Background information
- Origin: Melbourne, Australia
- Years active: 1992–1995
- Labels: Woozy
- Past members: Laura MacFarlane Cameron Potts Iain McIntyre Yvette Pusser Ben Butler Nicole

= Sea Haggs =

1990s Australian indie rock band

The Sea Haggs were an indie rock band formed in Melbourne, Australia in 1991 by Perth expatriates Laura MacFarlane on guitar, viola, percussion and vocals with Iain McIntyre on guitar, bass and vocals, and Cameron Potts on drums. The band also featured other members, including Yvette Pusser (bass) Nicole (drums) and Ben Butler (percussion). Towards the end of its career, the band also recorded under the name Keckle.

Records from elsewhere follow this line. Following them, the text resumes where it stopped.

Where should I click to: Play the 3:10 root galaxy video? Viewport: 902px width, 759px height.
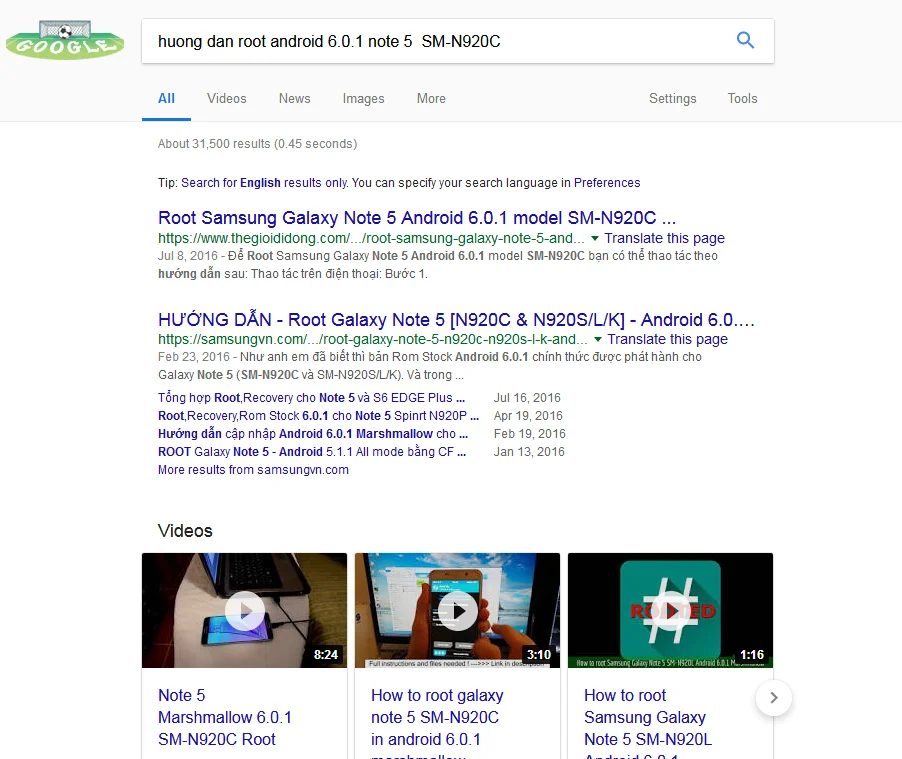point(457,610)
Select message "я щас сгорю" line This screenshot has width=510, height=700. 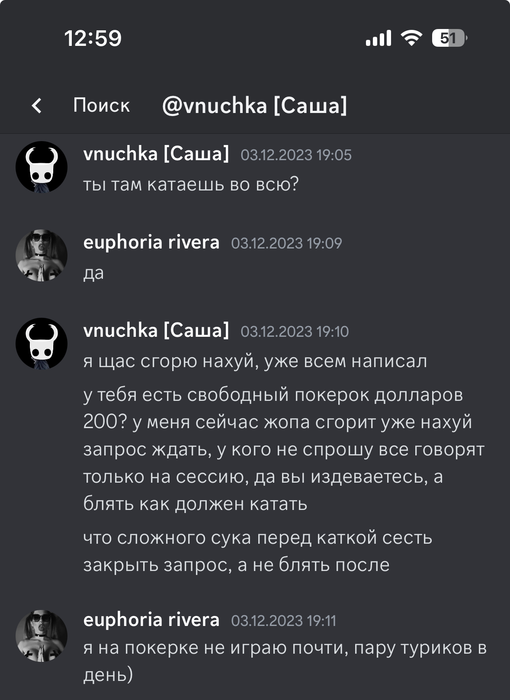255,361
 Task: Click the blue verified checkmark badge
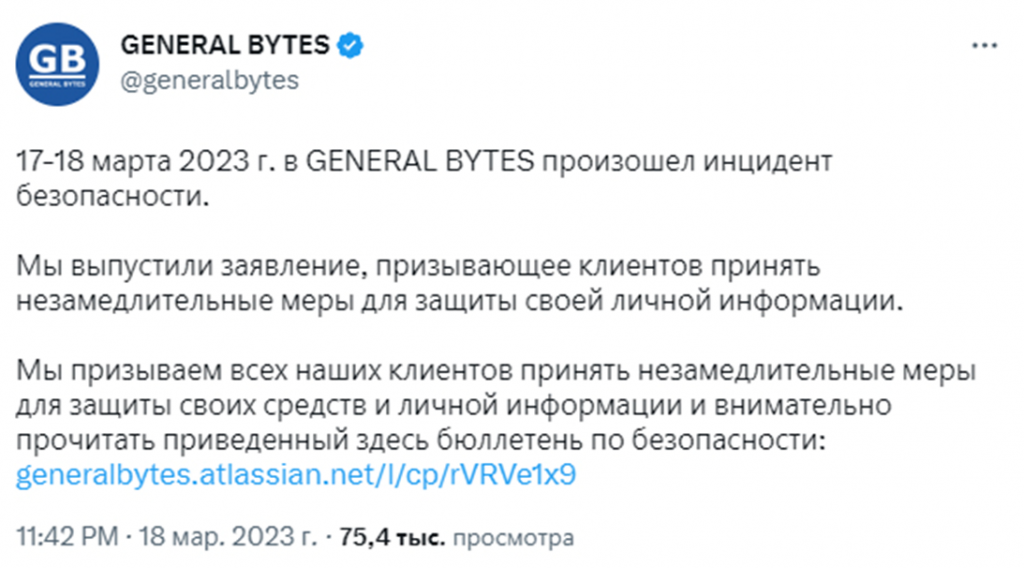click(349, 45)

In 1995, the band was wound up when MacFarlane moved to Seattle to join Sleater-Kinney. A compilation of Sea Haggs and Keckle recordings, along with some of MacFarlane's solo work, appeared then under the name "Jelly CD", released by McIntyre's Woozy zine/imprint.

MacFarlane, Potts and McIntyre later went on to form ninetynine.

==Members==
- Laura MacFarlane – guitar, viola, percussion, vocals
- Iain McIntyre – guitar, bass, vocals
- Cameron Potts – drums
- Yvette Pusser – guitar, bass, vocals
- Nicole – drums
- Ben Butler – percussion

==Discography==
- Beastie (1993)
- Jelly (1995)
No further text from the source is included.